Initially all items are active and assigned a weight of one. The outside loop of the sort procedure is then:

- Examine active items pairwise, in order of "weight". In each pair, the item that should sort earlier should have the other item's weight added to its own; the item which should sort later should be marked inactive and added to the first item's list of "vanquished" data items, but have its weight unchanged. This procedure should be run until there is only one active item.
- The remaining active item is output and all items it had "vanqushed" are returned to active status. It is then permanently deleted from the list.

The first pass through the main loop, all data items will be active; since each comparison eliminates one, the first pass of the outer loop will require n-1 comparisons before yielding the first item output.

The second pass through the main loop will be much faster, since only those data items which had been involved in comparisons with what turned out to be the final item remaining in the first pass will be active. There will be roughly lg n of those, so the second pass will require roughly lg n comparisons.

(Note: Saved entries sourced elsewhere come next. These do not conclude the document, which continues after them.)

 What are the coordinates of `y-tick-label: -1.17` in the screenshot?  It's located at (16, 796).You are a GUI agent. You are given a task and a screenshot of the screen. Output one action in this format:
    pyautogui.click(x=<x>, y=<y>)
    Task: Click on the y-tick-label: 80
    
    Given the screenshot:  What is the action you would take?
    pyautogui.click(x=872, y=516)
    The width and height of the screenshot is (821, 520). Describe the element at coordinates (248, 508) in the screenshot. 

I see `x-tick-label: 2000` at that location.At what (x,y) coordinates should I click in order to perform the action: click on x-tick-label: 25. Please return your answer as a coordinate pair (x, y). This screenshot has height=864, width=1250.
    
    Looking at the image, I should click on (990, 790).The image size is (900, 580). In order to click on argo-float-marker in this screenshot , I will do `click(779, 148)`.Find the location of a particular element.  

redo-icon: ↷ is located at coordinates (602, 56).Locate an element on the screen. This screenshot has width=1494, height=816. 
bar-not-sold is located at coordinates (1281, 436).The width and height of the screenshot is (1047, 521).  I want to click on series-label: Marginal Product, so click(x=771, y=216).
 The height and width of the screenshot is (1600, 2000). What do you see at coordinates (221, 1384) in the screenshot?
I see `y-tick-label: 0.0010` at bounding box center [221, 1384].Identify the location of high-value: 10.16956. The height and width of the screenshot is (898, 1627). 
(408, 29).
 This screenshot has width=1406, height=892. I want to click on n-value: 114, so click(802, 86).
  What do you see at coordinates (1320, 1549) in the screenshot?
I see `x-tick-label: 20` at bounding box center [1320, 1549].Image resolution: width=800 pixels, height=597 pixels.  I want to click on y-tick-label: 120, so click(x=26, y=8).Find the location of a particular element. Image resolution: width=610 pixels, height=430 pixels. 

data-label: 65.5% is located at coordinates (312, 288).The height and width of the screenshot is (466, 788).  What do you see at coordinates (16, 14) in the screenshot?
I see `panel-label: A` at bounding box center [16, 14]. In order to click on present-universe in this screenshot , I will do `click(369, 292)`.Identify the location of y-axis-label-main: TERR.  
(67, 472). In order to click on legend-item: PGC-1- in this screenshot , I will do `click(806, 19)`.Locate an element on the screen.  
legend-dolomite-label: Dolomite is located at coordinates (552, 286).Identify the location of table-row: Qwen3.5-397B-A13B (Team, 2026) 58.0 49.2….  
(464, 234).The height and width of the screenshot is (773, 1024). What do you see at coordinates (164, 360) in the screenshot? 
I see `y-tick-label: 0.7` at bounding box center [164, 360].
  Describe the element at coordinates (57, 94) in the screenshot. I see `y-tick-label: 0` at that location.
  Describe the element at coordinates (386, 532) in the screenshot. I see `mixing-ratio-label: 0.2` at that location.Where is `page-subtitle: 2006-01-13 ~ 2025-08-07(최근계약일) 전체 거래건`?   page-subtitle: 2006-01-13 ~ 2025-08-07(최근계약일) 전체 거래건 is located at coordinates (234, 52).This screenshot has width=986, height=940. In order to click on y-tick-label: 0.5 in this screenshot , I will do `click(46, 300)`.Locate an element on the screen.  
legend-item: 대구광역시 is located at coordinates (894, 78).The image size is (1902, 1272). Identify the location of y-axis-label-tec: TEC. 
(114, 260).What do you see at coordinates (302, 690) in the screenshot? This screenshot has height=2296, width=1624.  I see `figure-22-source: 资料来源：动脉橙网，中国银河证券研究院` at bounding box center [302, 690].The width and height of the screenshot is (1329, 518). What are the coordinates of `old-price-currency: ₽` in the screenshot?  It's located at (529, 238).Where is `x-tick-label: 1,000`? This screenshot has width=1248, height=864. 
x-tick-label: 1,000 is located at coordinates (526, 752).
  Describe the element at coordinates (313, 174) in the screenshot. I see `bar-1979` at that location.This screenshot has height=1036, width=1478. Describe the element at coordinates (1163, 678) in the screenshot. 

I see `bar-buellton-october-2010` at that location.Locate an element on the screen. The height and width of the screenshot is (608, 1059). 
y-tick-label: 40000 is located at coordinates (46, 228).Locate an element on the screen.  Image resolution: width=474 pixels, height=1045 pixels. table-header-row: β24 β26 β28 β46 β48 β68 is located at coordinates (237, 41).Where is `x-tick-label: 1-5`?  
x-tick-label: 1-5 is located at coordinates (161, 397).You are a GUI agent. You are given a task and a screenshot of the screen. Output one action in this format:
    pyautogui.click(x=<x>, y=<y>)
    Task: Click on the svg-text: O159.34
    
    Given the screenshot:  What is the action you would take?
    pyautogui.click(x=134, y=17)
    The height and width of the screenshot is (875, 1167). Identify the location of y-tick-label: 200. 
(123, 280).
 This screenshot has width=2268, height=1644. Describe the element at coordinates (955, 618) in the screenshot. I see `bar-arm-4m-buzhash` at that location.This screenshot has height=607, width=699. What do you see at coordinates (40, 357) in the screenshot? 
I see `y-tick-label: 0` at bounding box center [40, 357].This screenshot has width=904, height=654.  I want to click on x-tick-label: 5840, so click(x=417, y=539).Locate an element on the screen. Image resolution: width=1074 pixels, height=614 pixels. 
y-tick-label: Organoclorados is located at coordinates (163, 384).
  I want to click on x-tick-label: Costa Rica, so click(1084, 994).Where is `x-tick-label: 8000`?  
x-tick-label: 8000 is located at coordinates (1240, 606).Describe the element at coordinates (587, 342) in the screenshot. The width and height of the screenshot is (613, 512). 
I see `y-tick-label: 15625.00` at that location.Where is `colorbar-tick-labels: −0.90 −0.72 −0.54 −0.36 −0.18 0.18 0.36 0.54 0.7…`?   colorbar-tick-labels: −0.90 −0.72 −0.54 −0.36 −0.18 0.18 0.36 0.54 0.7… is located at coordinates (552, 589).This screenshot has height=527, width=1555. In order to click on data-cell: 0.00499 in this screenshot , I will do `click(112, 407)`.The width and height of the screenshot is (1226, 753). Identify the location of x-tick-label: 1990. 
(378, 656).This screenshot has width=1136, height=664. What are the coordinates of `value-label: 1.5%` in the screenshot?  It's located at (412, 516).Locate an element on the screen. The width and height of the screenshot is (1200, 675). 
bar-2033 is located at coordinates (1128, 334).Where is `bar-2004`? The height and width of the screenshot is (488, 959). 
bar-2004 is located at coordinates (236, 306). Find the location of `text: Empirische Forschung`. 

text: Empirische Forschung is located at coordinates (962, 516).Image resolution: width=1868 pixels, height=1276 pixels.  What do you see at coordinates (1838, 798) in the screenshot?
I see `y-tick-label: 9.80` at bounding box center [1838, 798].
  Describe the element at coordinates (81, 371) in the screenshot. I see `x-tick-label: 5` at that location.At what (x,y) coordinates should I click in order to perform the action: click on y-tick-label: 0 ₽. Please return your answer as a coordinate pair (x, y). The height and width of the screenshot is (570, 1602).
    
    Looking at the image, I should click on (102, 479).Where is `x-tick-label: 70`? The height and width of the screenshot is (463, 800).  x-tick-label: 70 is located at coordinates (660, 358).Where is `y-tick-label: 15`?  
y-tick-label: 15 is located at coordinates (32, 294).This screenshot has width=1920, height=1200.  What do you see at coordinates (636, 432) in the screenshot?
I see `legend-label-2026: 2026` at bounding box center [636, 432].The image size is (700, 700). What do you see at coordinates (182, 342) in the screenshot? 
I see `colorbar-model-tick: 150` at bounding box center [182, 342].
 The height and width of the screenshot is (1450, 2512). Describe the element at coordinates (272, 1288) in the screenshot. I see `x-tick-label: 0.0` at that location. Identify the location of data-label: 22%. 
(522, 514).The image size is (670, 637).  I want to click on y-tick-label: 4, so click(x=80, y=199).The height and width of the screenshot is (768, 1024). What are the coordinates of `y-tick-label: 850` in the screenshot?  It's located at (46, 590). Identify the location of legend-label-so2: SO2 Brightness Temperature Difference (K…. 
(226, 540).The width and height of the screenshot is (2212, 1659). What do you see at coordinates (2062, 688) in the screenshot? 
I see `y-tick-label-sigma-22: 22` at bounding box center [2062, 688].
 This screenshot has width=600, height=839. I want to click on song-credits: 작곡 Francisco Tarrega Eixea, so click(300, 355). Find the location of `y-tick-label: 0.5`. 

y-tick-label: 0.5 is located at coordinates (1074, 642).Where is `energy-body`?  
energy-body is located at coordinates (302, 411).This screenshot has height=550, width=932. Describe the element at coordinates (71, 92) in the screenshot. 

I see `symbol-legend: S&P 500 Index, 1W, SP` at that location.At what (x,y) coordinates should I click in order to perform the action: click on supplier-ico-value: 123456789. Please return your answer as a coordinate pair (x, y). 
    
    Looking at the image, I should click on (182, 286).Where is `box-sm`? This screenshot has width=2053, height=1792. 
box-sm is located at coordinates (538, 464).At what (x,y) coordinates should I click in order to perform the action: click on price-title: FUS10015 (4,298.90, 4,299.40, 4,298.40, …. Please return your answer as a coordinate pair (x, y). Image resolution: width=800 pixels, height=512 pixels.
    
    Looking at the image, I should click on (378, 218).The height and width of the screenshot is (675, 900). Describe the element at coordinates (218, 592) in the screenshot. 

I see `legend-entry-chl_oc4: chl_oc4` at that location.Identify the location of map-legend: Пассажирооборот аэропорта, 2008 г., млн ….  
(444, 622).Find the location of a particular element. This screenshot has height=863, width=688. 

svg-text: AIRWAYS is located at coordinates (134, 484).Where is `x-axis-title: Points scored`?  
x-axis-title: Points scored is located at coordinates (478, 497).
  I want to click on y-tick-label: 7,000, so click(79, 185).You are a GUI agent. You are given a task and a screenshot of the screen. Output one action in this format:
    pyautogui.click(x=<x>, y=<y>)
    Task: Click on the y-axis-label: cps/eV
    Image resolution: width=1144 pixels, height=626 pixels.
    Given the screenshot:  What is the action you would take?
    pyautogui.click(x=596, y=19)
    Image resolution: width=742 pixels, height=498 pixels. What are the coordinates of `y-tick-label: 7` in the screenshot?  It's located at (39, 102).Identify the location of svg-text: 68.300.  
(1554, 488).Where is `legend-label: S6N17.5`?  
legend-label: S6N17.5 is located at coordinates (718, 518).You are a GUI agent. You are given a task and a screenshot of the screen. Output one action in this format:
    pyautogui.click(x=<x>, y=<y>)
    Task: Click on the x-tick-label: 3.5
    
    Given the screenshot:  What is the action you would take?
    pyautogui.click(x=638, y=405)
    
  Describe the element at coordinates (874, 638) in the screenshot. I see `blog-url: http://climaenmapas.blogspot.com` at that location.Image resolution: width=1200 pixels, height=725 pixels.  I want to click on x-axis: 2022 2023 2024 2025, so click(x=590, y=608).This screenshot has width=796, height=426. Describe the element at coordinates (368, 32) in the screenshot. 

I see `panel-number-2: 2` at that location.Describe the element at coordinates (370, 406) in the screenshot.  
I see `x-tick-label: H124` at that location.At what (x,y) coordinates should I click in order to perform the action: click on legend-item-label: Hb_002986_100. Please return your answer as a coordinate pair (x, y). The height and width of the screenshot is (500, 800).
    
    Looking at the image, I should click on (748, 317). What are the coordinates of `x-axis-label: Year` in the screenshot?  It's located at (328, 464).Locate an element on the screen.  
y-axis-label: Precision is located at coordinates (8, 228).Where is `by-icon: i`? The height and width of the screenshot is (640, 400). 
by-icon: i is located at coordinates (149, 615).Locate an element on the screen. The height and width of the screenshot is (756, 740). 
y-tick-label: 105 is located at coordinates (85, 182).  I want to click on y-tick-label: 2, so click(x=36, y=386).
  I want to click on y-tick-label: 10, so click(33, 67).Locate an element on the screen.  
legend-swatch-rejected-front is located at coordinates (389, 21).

The third pass will be even shorter, though exactly how much so will depend upon which data item from the second pass was the "winner".

I have run this algorithm with a 1,000,000 item data set and found that it can be implemented reasonably effectively. The "bookkeeping" is not totally unreasonable, though it is a bit complex. As to whether there are any situations where the cost of comparisons is sufficient to justify it, I have no idea. But perhaps someone here might.